### DO THIS
In the excerpt on target wake time (TWT) latency requirements, reproduce the part that opens with the words "For example, if the determination" and closes with "7) to buffer determiner 206, for example.", swapping "buffer determiner" for "buffer calculator" throughout.

For example, if the determination result input from timing determiner 210 indicates that the transmission timing of the response signal is within the Restricted TWT Service period, latency requirement controller 205B outputs latency requirement information for a high latency requirement (for example, TID=4, 5, 6, 7) to buffer determiner 206, for example.

Note that the latency requirement information may be controlled based on the TID indicated by a Restricted TWT UL TID Bitmap in the Restricted TWT Traffic info field.

If the determination result input from timing determiner 210 indicates that the transmission timing of the response signal is not within the Restricted TWT Service period or within an interval of the TWT service period, latency requirement controller 205B outputs the absence of the latency requirement information to buffer determiner 206, for example. In this case, for example, buffer determiner 206 calculates a buffer size irrespective of the latency requirement as in HE.

<Example of Control Sequence>

FIG. 36 illustrates an example of a control sequence.

For example, if the value of the Broadcast TWT Recommendation subfield of the Broadcast TWT Parameter Set field of a beacon is not the Restricted TWT (for example, in the case of val=0, 1, 2, 3), AP 100 uses a Trigger frame (NFRP) to request terminal (STA) 200 to transmit a resource request in the TWT SP indicated by the beacon (S361). Note that the time interval of the TWT SP is an example of a first wakeup time.

### PROVIDED INFORMATION
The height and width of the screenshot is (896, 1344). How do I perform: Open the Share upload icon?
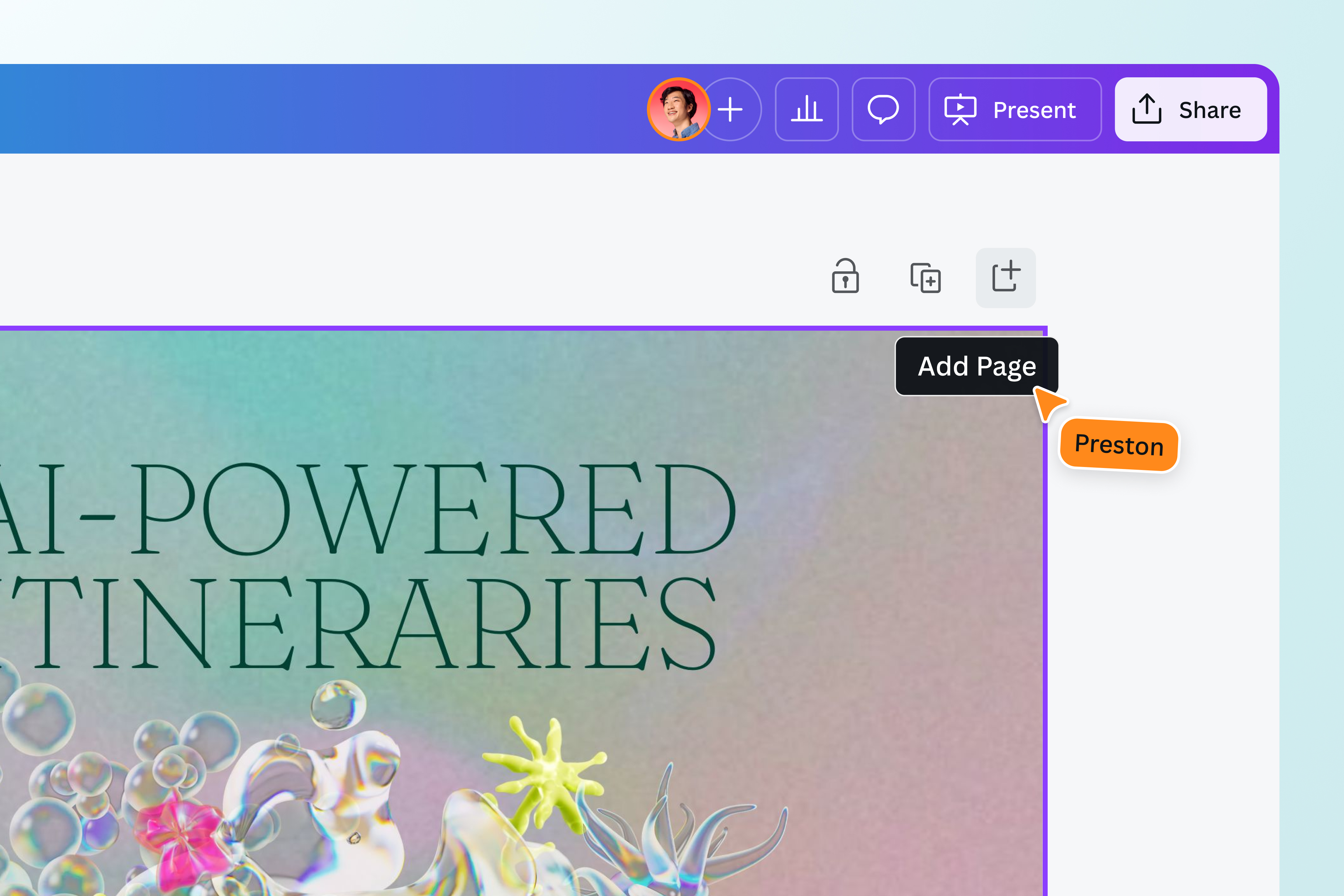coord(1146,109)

...

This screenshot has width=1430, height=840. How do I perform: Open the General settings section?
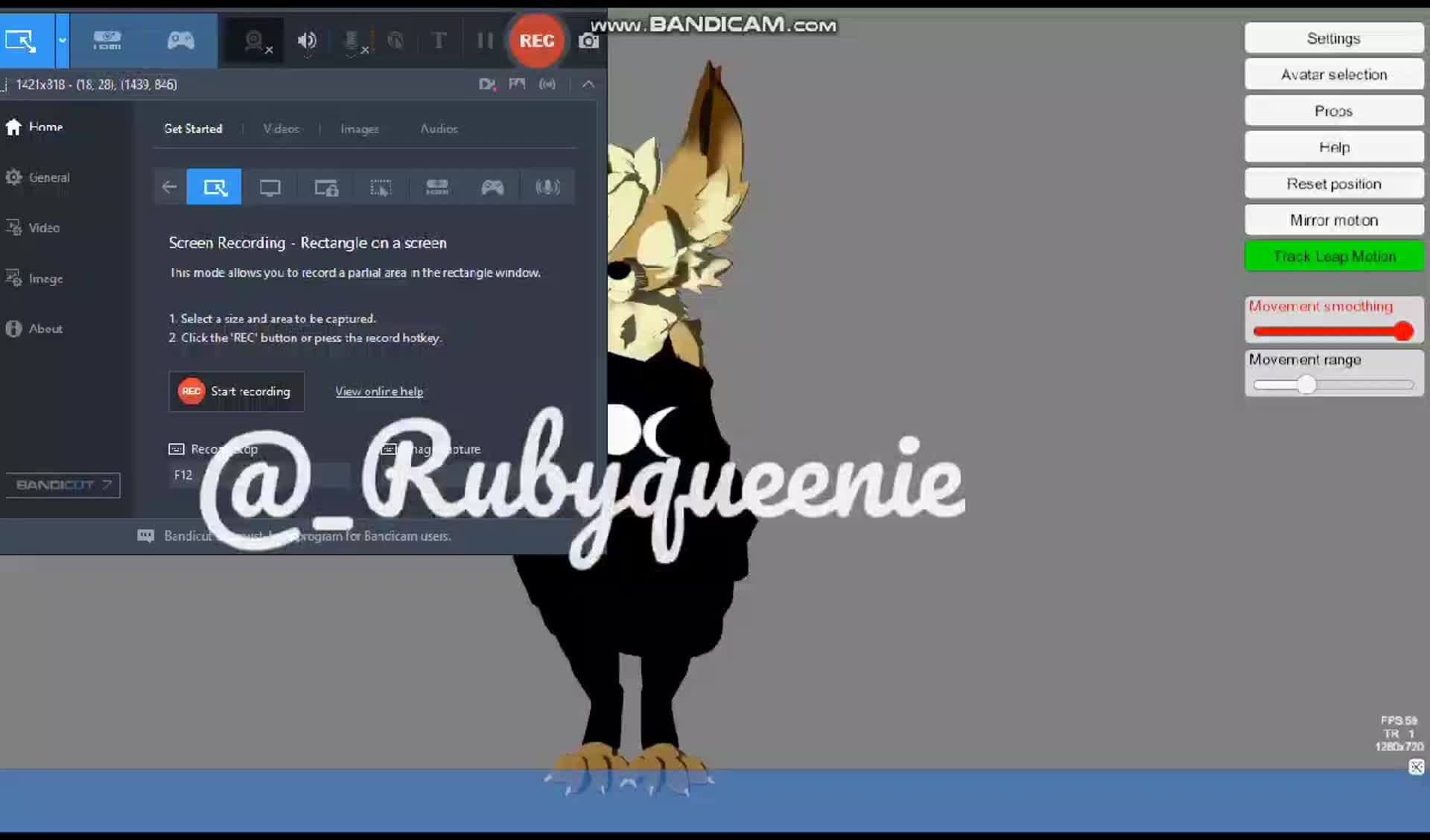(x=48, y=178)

---

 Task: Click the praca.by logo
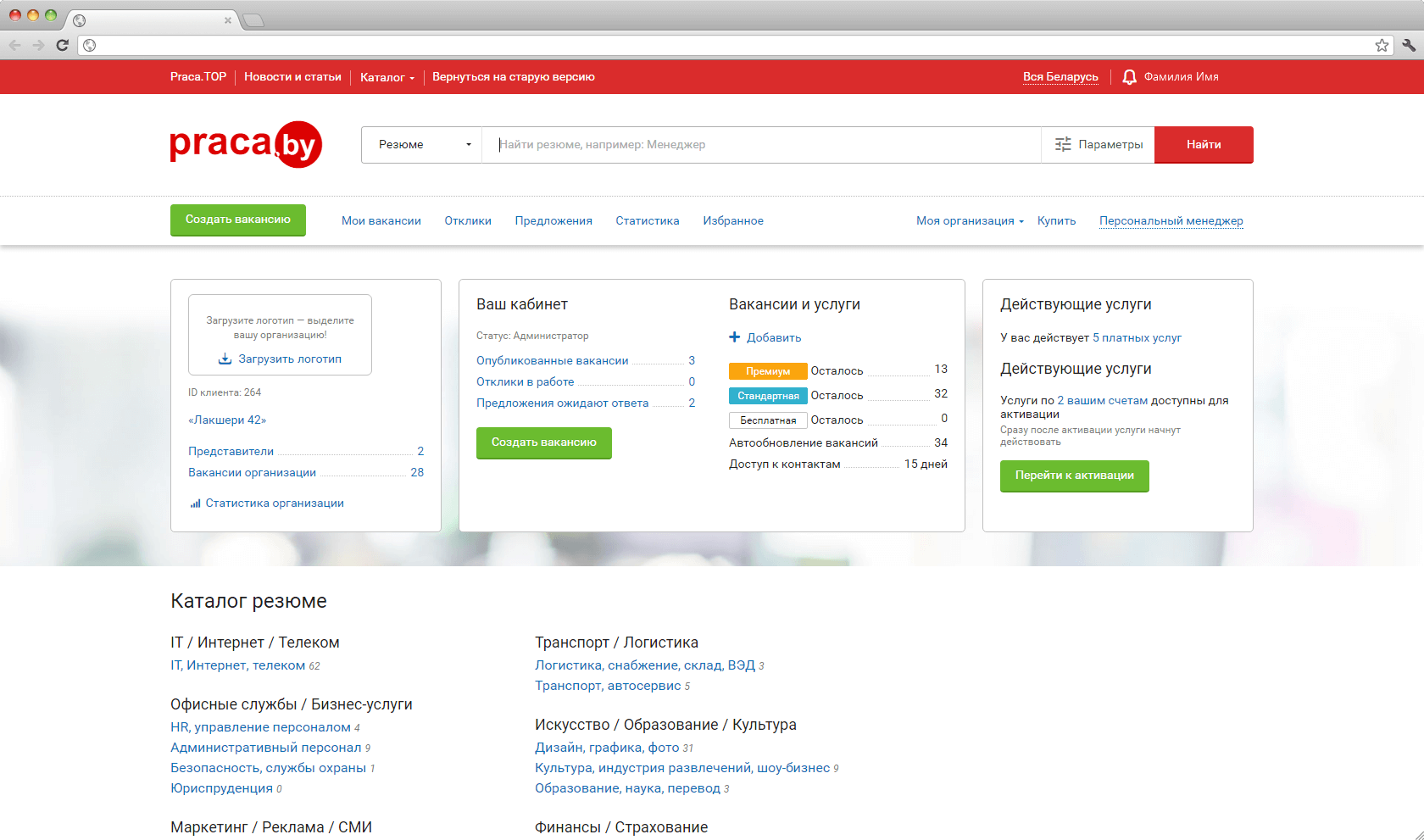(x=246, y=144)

### WORKED ANSWER
For example, if the determination result input from timing determiner 210 indicates that the transmission timing of the response signal is within the Restricted TWT Service period, latency requirement controller 205B outputs latency requirement information for a high latency requirement (for example, TID=4, 5, 6, 7) to buffer calculator 206, for example.